Double-Check Demographics
A quick confirmation saves hours later. We make sure the patient’s name, date of birth, address, and member ID match what’s on their insurance card. We also use double-check steps and automated validation tools. This keeps demographic mistakes from turning into rejections.
Dedicated Code Review
Coding changes every year, and even small mistakes can stop a claim. Our team follows the latest CPT and ICD-10 updates and reviews codes carefully before submission. Ongoing training and internal audits keep coding accurate and clean across ABA billing services.
Automated Scrubbers and Manual Cross-Checks
We use advanced scrubbing tools to catch technical, formatting, and modifier errors. After that, our team completes a final review for payer-specific rules.
Credentialing Alignment
With in-house credentialing support, our credentialing services keep NPIs, taxonomy codes, and CAQH data updated, preventing provider-related rejections.
Root-Cause Reporting
Every rejection is analyzed to identify workflow gaps. This keeps rejection rates low and improves performance across the practice.
These steps support faster payments, fewer reworks, and stronger outcomes for practices relying on ABA therapy billing and wider RCM support.
FAQ
1. What are common denials and rejections in medical billing, and how should they be handled?
Common rejections include demographic errors, eligibility issues, coding mismatches, and formatting problems. Correct the issue, update records, and resubmit promptly. Denials require appeals or additional documentation.
2. How do you handle rejection in medical billing?
Review the rejection code, identify the exact issue, correct the data, and resubmit. Monitor recurring patterns to prevent future errors.
3. Are most claim denials and rejected claims preventable?
Yes.
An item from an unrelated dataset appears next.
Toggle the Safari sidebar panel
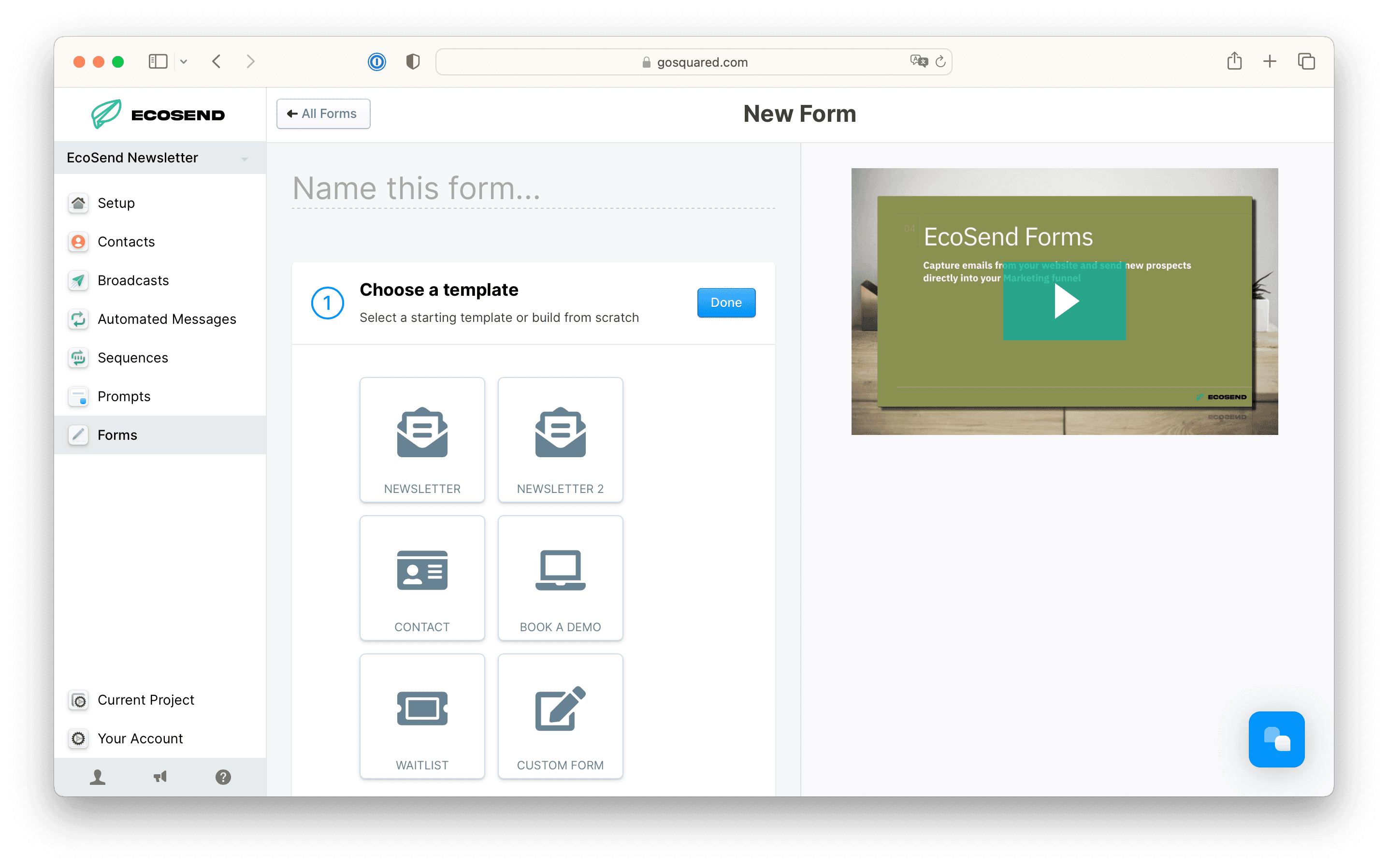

Research suggests 60–80% of rejections and denials come from preventable front-end errors, eligibility problems, demographic mistakes, or outdated coding.
Conclusion
Understanding what is claim rejection in medical billing is the first step. Preventing the root causes is what truly protects your revenue. When patient information is accurate, eligibility is checked consistently, coding is updated, and payer rules are followed, practices see fewer rejections and faster collections. With payer scrutiny and automation rising each year, reducing rejection rates is no longer optional it’s essential for survival.